Cambridge Innovation Capital (CIC) has raised £50m to provide long-term equity finance to help companies bridge the so-called ‘valley of death’.
CIC was established with the support of the University of Cambridge to invest in early-stage technology spinouts from the University and the wider Cambridge cluster.
Investors included both institutional and strategic backers, with cornerstone investment from Invesco Perpetual and Lansdowne Partners. Limited partners also include the University of Cambridge Endowment Fund, ARM Holdings and IP Group. The University will also support CIC through its commercialisation office Cambridge Enterprise.
The aim is to help emerging companies in the Cambridge Cluster. With the University at its heart, the region boasts 19 science and business parks and over 1,500 high-tech companies across a wide range of technologies, from life sciences, to engineering and computer science.
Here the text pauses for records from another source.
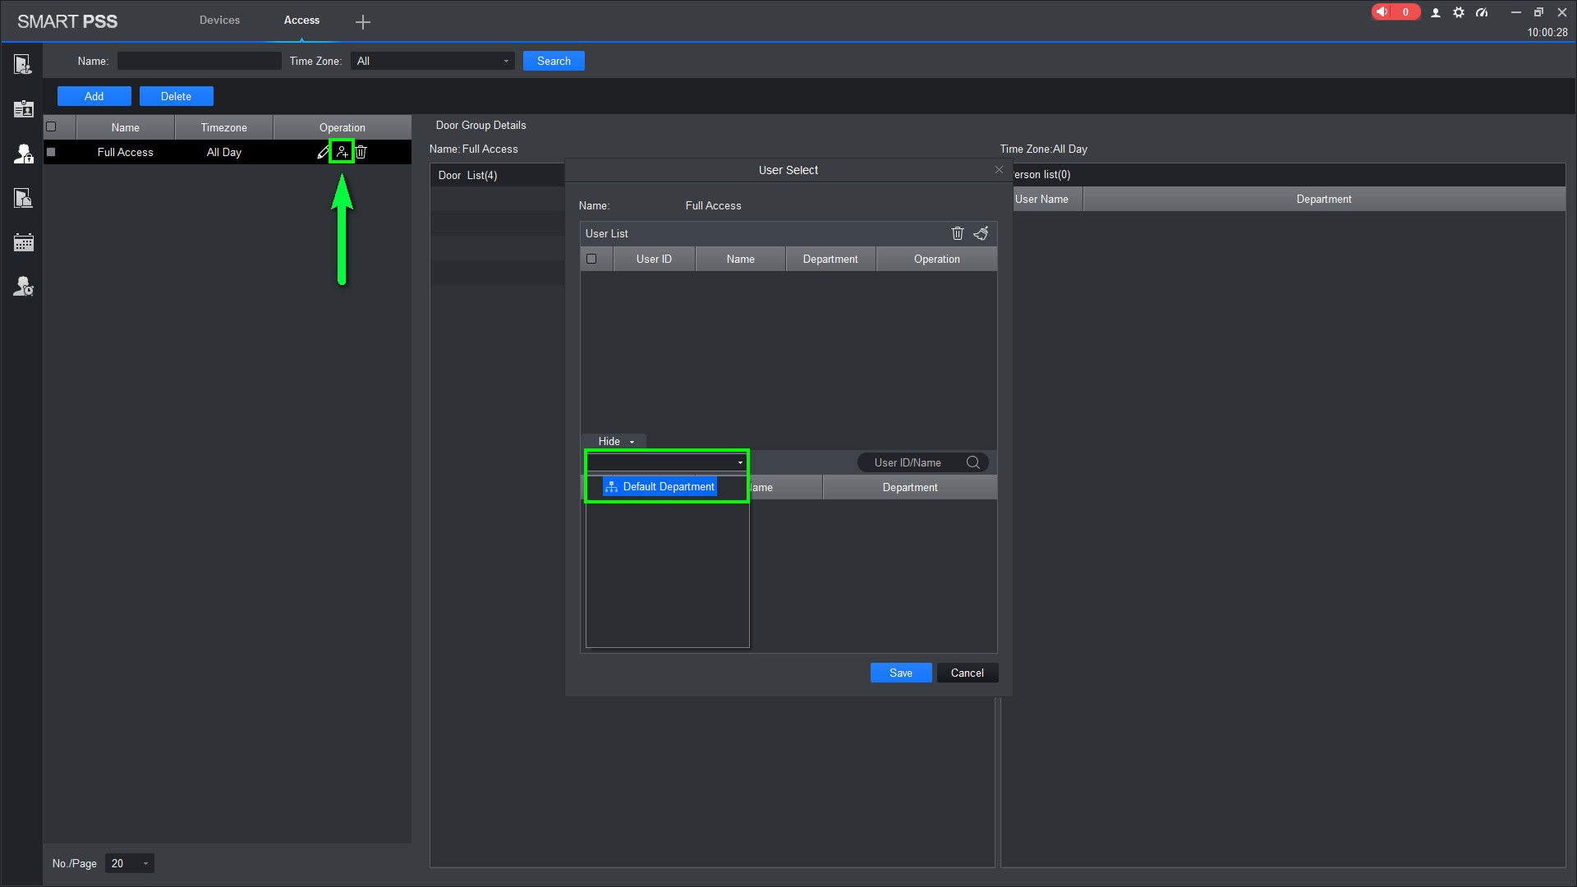1577x887 pixels.
Task: Check the select-all box in User List header
Action: coord(591,259)
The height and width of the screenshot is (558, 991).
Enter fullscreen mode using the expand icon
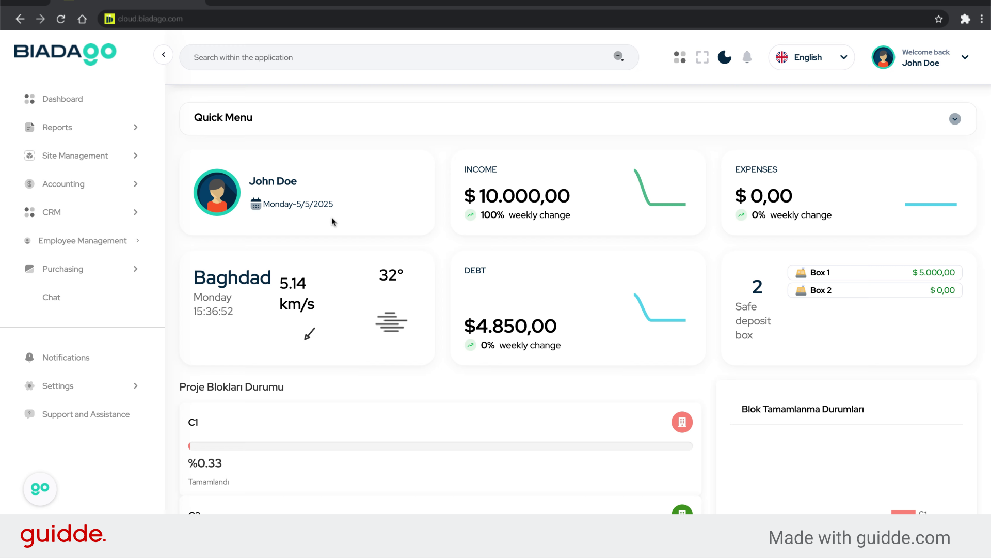click(702, 57)
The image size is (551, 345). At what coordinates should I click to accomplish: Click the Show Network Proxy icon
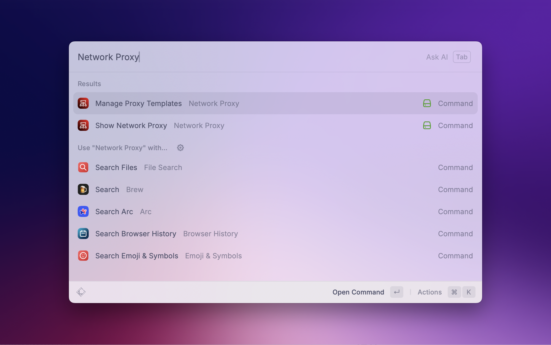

The largest of these is smart phone and tablet computing company ARM, which has a long relationship with Cambridge and with the University, sponsoring individuals and initiatives such as Cambridge University Entrepreneurs, the launch of the Judge Business School and activities in the Computer Lab and the Engineering department.
CIC’s management team is led by Peter Keen, an experienced technology investor and formerly co-founder of Merlin Biosciences. The board is led by non-executive chairman Edward Benthall, a former partner at private equity firm Charterhouse Capital Partners; and also includes Mike Muller, co-founder and chief technology officer of ARM, and Cambridge Enterprise chief executive Tony Raven.
CIC will seek to invest in companies across a wide range of technologies, at different stages in their development. Being a permanent capital vehicle, it will invest over a long time horizon and expects some of its investments to take a decade or more to reach maturity. It intends to invest its initial capital over a two to three year timescale, after which it will raise more capital, probably by means of an IPO, according to Benthall.
He said, “Many good companies have to spend too much time fundraising, leaving them with less time to focus on running their business. CIC will work with angel and other long term investors to bring innovative technologies to market and help build world-class businesses.”